── DATA EXCERPTS

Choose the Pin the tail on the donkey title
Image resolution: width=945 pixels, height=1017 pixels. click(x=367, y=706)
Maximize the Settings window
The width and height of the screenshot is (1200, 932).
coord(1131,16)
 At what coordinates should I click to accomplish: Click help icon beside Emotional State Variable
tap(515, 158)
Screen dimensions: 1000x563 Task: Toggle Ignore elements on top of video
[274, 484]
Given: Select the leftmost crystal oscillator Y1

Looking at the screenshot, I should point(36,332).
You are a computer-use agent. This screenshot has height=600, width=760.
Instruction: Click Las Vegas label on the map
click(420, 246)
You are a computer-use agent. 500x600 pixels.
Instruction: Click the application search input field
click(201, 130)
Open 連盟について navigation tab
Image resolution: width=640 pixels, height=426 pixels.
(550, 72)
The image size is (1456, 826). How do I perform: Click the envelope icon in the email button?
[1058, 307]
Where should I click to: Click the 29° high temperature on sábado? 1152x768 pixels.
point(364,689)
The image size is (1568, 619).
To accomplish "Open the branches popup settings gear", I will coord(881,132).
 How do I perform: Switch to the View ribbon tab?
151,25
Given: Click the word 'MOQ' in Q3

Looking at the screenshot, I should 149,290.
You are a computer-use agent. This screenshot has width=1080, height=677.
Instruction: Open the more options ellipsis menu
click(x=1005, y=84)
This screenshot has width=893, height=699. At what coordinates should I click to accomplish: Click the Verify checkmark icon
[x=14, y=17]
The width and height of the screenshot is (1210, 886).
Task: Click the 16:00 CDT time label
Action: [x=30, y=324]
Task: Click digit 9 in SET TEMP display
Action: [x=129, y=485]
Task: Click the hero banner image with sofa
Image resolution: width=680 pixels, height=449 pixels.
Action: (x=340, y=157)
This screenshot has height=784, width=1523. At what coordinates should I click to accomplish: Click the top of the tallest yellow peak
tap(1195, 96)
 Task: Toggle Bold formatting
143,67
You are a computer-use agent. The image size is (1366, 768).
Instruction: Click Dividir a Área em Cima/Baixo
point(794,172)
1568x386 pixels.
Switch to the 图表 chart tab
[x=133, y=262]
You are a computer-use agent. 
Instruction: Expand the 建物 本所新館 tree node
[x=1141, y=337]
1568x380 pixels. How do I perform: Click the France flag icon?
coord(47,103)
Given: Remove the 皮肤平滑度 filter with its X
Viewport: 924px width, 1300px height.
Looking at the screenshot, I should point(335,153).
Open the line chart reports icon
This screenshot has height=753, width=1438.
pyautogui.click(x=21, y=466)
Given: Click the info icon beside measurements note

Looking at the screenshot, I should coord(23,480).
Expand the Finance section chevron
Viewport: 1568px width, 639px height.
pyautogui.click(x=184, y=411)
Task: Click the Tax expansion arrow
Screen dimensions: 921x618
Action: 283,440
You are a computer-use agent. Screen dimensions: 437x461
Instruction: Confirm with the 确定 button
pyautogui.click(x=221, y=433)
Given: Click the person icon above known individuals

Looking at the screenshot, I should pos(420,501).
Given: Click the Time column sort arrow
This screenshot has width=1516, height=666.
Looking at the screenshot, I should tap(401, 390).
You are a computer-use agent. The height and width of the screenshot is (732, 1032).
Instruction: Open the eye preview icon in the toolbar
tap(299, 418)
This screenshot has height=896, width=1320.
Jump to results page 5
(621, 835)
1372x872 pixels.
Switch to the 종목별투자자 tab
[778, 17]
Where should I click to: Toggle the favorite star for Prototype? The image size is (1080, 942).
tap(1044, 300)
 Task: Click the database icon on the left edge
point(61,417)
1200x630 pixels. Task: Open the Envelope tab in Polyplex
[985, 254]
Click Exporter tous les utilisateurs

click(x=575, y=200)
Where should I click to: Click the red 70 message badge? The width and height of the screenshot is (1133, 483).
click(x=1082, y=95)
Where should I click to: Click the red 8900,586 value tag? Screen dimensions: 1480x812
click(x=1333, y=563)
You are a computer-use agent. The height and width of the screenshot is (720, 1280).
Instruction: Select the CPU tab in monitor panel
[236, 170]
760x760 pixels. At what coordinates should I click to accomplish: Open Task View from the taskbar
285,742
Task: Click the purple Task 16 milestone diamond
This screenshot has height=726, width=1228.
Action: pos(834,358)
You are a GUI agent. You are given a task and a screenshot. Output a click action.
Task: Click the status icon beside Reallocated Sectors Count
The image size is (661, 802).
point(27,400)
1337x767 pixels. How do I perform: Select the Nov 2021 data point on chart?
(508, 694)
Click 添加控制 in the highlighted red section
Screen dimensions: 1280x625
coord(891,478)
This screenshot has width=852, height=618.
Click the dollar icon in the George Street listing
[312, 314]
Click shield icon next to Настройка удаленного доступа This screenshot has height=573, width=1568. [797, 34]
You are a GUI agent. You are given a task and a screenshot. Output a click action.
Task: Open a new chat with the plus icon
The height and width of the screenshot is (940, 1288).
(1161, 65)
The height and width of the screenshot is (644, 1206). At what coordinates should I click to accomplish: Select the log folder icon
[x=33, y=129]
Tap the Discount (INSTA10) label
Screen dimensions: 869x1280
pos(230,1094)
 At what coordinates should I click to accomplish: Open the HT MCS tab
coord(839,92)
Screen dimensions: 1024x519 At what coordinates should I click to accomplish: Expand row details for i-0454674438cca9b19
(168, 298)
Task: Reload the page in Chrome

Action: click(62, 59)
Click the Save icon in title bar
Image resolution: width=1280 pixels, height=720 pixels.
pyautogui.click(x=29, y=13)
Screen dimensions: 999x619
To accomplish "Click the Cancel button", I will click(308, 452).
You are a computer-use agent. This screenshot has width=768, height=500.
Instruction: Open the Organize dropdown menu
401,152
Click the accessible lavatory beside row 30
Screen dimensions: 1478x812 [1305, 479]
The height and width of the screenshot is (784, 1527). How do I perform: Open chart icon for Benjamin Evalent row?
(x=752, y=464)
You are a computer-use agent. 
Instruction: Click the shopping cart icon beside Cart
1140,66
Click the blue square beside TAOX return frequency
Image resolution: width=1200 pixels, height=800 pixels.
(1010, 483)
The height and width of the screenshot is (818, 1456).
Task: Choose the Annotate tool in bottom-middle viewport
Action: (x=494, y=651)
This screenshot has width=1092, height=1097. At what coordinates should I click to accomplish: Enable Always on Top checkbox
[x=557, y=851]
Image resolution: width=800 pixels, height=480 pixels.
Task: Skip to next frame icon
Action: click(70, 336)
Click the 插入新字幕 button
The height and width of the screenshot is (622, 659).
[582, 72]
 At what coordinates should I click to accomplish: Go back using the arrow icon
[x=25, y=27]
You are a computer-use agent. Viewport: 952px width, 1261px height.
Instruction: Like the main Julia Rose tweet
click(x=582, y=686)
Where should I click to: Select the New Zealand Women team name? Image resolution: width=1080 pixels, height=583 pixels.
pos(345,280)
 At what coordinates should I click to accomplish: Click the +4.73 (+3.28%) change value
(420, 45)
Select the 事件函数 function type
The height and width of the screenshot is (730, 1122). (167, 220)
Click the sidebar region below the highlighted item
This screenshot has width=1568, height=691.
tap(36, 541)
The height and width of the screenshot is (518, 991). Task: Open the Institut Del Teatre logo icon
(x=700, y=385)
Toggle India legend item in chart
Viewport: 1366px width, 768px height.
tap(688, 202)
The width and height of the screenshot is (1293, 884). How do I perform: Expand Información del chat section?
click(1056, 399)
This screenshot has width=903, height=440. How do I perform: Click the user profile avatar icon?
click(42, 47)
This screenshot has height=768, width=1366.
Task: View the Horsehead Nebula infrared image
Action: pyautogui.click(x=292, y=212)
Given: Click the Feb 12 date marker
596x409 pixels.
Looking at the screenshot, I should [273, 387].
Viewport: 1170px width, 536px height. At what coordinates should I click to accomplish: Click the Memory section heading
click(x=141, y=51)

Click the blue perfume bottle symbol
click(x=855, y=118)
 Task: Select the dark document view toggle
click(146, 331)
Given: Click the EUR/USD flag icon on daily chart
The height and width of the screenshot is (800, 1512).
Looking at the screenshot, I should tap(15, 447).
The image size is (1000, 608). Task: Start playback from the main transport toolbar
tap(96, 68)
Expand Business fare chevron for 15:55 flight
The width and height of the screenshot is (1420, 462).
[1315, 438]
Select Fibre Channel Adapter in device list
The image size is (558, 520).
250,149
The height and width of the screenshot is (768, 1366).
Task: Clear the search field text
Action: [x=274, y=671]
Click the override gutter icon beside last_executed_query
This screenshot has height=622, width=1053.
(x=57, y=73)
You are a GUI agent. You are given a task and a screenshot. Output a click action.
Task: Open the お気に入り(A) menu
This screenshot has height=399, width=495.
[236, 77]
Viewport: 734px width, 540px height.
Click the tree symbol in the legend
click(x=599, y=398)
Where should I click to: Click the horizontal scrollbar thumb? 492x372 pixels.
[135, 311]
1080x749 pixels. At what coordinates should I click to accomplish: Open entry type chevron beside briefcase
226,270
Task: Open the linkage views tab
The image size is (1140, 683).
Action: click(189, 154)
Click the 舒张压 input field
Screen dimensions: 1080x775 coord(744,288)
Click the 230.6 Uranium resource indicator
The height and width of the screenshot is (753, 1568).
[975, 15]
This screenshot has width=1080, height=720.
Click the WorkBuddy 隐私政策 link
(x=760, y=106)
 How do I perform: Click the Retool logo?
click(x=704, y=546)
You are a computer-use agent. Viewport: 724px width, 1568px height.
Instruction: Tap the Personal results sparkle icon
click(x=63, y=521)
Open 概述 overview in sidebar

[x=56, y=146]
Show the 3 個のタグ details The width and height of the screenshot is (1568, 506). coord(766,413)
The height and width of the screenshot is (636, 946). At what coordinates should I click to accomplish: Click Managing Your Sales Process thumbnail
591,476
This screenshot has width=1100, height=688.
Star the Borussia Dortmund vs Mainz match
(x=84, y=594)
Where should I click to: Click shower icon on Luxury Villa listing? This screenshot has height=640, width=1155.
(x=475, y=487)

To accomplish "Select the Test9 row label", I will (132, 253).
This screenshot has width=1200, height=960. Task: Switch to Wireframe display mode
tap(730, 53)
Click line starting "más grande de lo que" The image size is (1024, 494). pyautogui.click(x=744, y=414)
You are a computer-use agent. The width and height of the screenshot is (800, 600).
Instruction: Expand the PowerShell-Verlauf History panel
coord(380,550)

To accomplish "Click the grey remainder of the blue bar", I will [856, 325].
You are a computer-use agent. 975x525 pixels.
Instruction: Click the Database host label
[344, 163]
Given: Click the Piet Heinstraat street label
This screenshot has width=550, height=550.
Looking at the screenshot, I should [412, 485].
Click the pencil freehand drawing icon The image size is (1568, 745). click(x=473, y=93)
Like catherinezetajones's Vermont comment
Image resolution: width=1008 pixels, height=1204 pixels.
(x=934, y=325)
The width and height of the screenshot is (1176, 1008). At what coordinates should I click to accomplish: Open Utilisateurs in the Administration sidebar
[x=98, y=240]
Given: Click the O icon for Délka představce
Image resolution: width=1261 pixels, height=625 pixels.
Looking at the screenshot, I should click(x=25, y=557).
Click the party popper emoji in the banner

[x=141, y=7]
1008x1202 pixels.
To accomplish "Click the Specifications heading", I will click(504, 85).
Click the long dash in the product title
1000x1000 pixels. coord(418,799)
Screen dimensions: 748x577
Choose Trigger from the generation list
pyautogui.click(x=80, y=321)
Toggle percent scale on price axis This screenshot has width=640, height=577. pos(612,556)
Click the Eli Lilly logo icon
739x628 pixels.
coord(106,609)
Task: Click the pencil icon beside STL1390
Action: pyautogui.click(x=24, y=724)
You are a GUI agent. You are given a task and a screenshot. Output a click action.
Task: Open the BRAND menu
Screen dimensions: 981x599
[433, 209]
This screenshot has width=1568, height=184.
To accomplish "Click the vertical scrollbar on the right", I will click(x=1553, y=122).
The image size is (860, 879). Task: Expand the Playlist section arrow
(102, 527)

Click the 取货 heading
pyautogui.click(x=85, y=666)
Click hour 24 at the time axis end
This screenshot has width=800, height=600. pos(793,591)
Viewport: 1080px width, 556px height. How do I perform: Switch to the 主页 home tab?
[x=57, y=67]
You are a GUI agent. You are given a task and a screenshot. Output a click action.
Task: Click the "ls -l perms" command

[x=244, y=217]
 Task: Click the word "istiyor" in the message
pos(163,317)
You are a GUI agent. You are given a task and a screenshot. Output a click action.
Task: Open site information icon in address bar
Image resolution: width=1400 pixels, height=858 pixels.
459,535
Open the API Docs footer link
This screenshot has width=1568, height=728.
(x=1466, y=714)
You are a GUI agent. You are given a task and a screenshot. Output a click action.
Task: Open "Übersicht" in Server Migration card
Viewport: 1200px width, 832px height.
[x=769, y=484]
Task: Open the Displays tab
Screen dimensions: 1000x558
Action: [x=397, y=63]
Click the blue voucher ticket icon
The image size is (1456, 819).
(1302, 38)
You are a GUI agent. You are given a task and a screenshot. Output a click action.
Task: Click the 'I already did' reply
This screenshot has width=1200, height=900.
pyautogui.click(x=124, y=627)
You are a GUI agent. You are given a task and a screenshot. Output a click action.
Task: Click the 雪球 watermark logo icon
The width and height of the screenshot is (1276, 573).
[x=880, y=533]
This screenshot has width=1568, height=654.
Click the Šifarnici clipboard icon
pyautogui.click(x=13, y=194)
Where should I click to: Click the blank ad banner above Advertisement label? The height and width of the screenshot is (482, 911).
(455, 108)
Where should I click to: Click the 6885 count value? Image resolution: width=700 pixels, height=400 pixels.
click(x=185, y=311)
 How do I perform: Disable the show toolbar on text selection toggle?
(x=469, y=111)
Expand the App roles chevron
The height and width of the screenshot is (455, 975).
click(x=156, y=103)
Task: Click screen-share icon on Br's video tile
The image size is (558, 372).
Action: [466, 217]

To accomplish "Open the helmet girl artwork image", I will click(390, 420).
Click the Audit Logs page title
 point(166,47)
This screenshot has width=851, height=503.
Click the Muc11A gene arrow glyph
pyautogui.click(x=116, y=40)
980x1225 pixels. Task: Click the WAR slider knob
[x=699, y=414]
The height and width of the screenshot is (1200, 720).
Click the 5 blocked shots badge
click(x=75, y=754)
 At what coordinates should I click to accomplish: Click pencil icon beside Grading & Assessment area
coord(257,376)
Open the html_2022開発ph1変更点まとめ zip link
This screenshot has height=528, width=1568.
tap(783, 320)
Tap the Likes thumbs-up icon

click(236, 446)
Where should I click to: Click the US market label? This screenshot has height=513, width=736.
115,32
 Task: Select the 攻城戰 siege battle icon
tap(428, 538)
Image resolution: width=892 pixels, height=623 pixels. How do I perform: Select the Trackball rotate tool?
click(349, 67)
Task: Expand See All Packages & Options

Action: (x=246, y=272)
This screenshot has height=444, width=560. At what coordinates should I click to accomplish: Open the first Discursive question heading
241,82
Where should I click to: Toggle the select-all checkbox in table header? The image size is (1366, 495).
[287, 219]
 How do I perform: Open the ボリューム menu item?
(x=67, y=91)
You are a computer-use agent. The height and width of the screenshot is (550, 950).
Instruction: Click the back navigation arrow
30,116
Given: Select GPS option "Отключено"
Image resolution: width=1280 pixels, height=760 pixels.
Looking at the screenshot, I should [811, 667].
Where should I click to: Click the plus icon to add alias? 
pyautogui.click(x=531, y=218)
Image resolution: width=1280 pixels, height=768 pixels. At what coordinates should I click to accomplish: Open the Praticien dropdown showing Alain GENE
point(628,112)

────

The lines to return are those with the string "will" in them; copy each from the entries above.

To accomplish "Open the branches popup settings gear", I will coord(881,132).
To accomplish "Click the Cancel button", I will click(308, 452).
To accomplish "Select the Test9 row label", I will (132, 253).
To accomplish "Click the grey remainder of the blue bar", I will [856, 325].
To accomplish "Click the Specifications heading", I will click(504, 85).
To accomplish "Click the vertical scrollbar on the right", I will click(x=1553, y=122).
To accomplish "Open the helmet girl artwork image", I will click(390, 420).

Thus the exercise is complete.